- SOURCE EXCERPT -
Category Archives: Words

What We Believe

Disciples of Christ Chalice

I love my church and the tradition in which it belongs – the Christian Church (Disciples of Christ). Granted, I have questions, critiques, and challenges for it, but in a way, that’s a sign of my appreciation for the peculiar ways we approach some aspects of our faith.

One of our core principles is one of interpretation – that every Christian has the freedom to read the Bible and try to make sense of it on their own terms. There is no central authority, no right or wrong theology. An individual believer must check their understandings against their own community and the witness, life, and ministry of Jesus. This simple framework was an attempt to step away from the schisms and rampant, sometimes violent disagreements in church life. We have freedom to disagree with one another and remain connected and in conversation as brothers and sisters.

- COLLECTED DATA -
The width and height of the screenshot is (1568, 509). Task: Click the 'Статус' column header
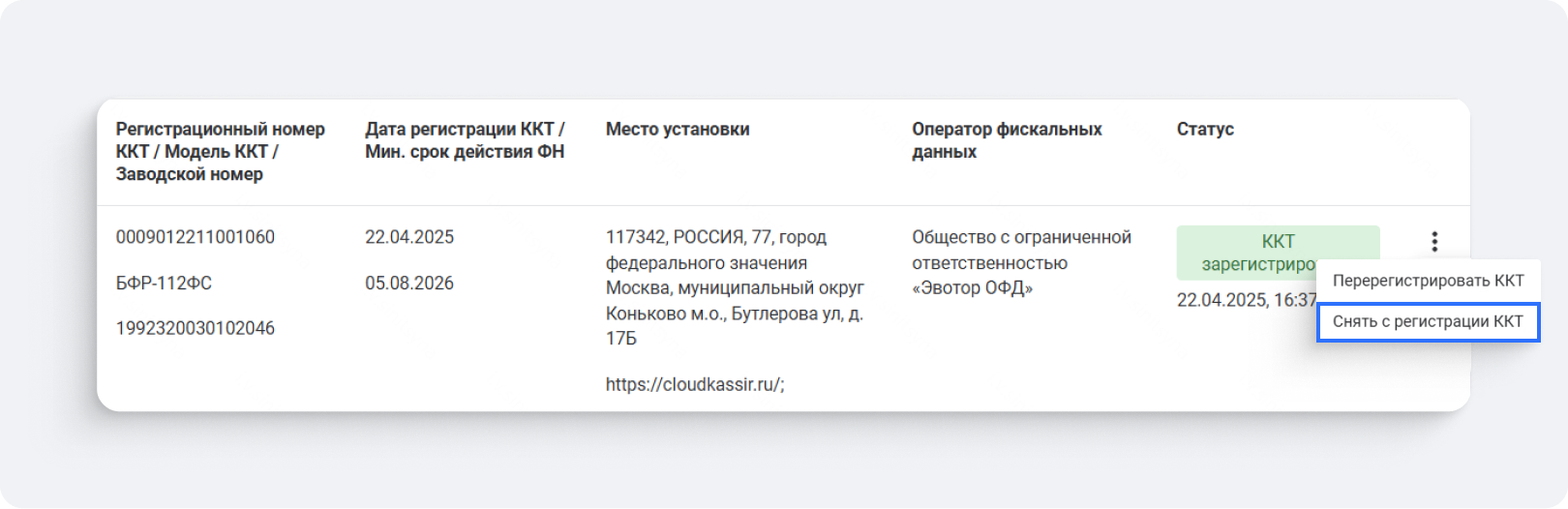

- PROMPT 1 -
In the passage on the Disciples of Christ, list the three things the writer says they have for their church.
- PROMPT 2 -
Reproduce from the passage on the Disciples of Christ the part that opens with the words containing "Category Archives: Words" and closes with "of our faith.".

- EXPECTED OUTPUT 1 -
questions, critiques, challenges

- EXPECTED OUTPUT 2 -
Category Archives: Words

What We Believe

Disciples of Christ Chalice

I love my church and the tradition in which it belongs – the Christian Church (Disciples of Christ). Granted, I have questions, critiques, and challenges for it, but in a way, that’s a sign of my appreciation for the peculiar ways we approach some aspects of our faith.